1st-century Jewish scholar

Eleazar ben Arach was one of the tannaim of the second generation (1st century). Little is known about him.

==Teachings==
Described as first among the disciples of Yohanan ben Zakkai, it was said, "If all the sages of Israel were placed in one scale, and Eleazar ben Arach in the other, he would outweigh them all". Yochanan described him as a "gushing stream" or "ever-flowing spring". Alon Goshen-Gottstein and Bertrand Badie wrote that this metaphor of rabbinical sage as spring was central to Eleazar's role in Talmud. They continue by noting he represented a symbol of a particular kind of rabbinical learning, one that not only repeated existing wisdom from the scripture but also innovated, providing new lessons for new circumstance as a spring or a well provides fresh (new) water.

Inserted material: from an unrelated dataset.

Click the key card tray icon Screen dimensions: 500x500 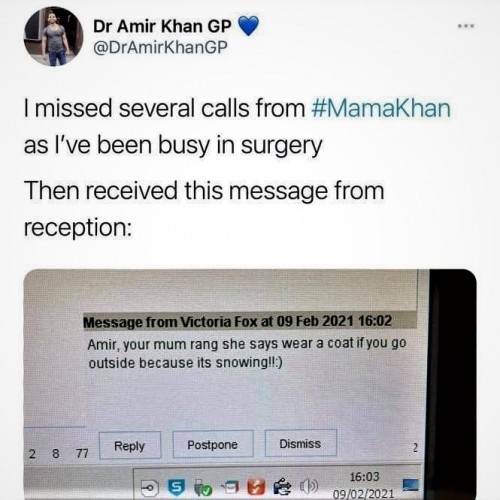click(x=149, y=488)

If the difference of opinion concerning the words of R. Yoḥanan b. Zakkai indeed reflects fundamentally different approaches to the study of Torah, we are in a position to identify the circle that gave rise to the praise heaped on R. Eleazar ben Arach. An examination of the variants of this tradition in Avot de Rabbi Natan, suggests that the praise of R. Eleazar ben Arach (the everflowing spring) originated in the academy of R. Akiva. [...] R. Akiva juxtaposes a cistern and a well. The cistern contains only what is put in it while the well provides fresh water. This is the essential contrast between a cistern and a well. Consequently, many disciples come and drink from the well.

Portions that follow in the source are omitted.